Против нелюбви - [4]
Ощутимый неуют заставляет обитателей нашей не-современности сбиваться во что-то вроде легкой ситуативной пены, в летучее мы, которое образуется по тому и другому поводу и разлетается через несколько часов или дней. То, что Блок называл «событиями», – очень грубо говоря, тот язык, на котором история говорит с человеком, – обращено именно к множествам, приводит мы в движение, их смещениями питается. Надо как-то объяснить себе, что это с нами такое делается, и тут оказывается, что для этого нет новых слов. Мы – я – их не наработали за 90-е и нулевые; похоже, что единственная работа, которая была проведена, – работа по эксгумации и оживлению старого. Так теперь и есть; мы молчим, оно говорит – что умеет и как умеет.
Я люблю вспоминать конец 80-х, время, когда с перестройкой в общий оборот было введено такое количество непрочитанных текстов, что на несколько лет стало видимо далеко и до всего было одно расстояние – до Елены Шварц такое же, как до Кузмина, а от него до Джойса. Это странное время было своего рода реверсом нынешнего: тогда Андрей Николев или Гертруда Стайн оказывались моими современниками, актуальной, только что родившейся словесностью самого рассегодняшнего сегодня. Сейчас все навыворот: мы сами перестали быть собственными современниками, если современность – это язык, которым о ней говоришь. Это не противоречит «событиям», но сообщает им какую-то странную комическую подсветку. Похоже, в этот час у России действительно есть история (хотя бы в смысле «попасть в историю»), о которой так тосковалось в бессобытийные нулевые, – но нет современности.

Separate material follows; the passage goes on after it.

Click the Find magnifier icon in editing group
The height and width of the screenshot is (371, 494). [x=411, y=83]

И в нулевые тоже не было, иначе сейчас за словами не приходилось бы лезть в долгий ящик, в дедовский карман, они находились бы сами.

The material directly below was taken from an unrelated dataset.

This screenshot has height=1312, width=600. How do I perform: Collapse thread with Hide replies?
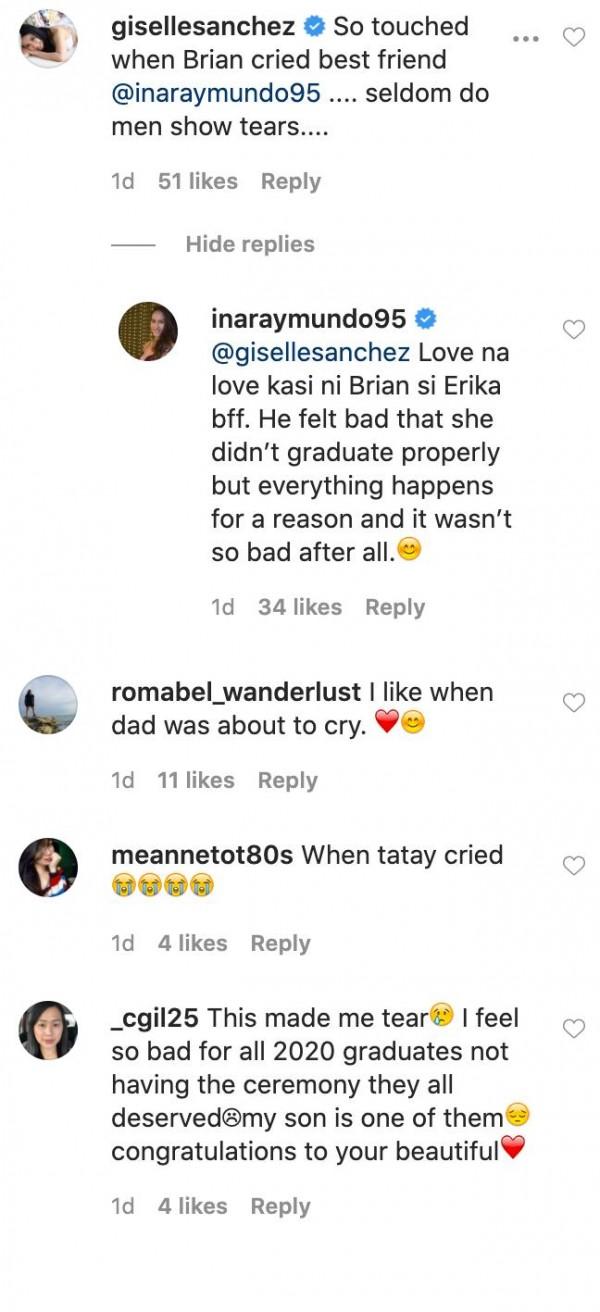click(x=249, y=244)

Такое ощущение, что в оперативном словаре нету слов и конструкций, что позволили бы говорить о том, что происходит сегодня, не опираясь на сложное прошедшее, не применяя портативный цитатник. Между тем в публичном пространстве – от официальных реляций до социальных сетей – звучит исключительно заемная речь, с утратами и потертостями, с давно выцветшим сроком годности. Там, где возникает потребность в говорении, где открывают рот, чтобы согласиться или отказаться, дать оценку или назвать по имени, уже стоит наготове цитата (часто интонационная, еще чаще – забывшая уже о том, откуда ее взяли), и происходящее разом утрачивает первородство. То, что произносится вслух, исходит не от меня и даже не от «нас»; когда президент страны декламирует «ребята, не Москва ль за нами», он не отсылает слушателя к тексту, к тому или иному смысловому набору – просто опирается, как атлет на колонну, на мощный пласт общеизвестного. Когда поп- певец предлагает переименовать Петербург в Петроград, он следует невидимым образцам, служит неведомому ему богу. Когда на востоке Украины поручик Голицын реконструирует сталинские указы, он берет то, что само идет в руки. В зоне несобственной речи известным – существующим – может считаться только то, что отродясь известно всем.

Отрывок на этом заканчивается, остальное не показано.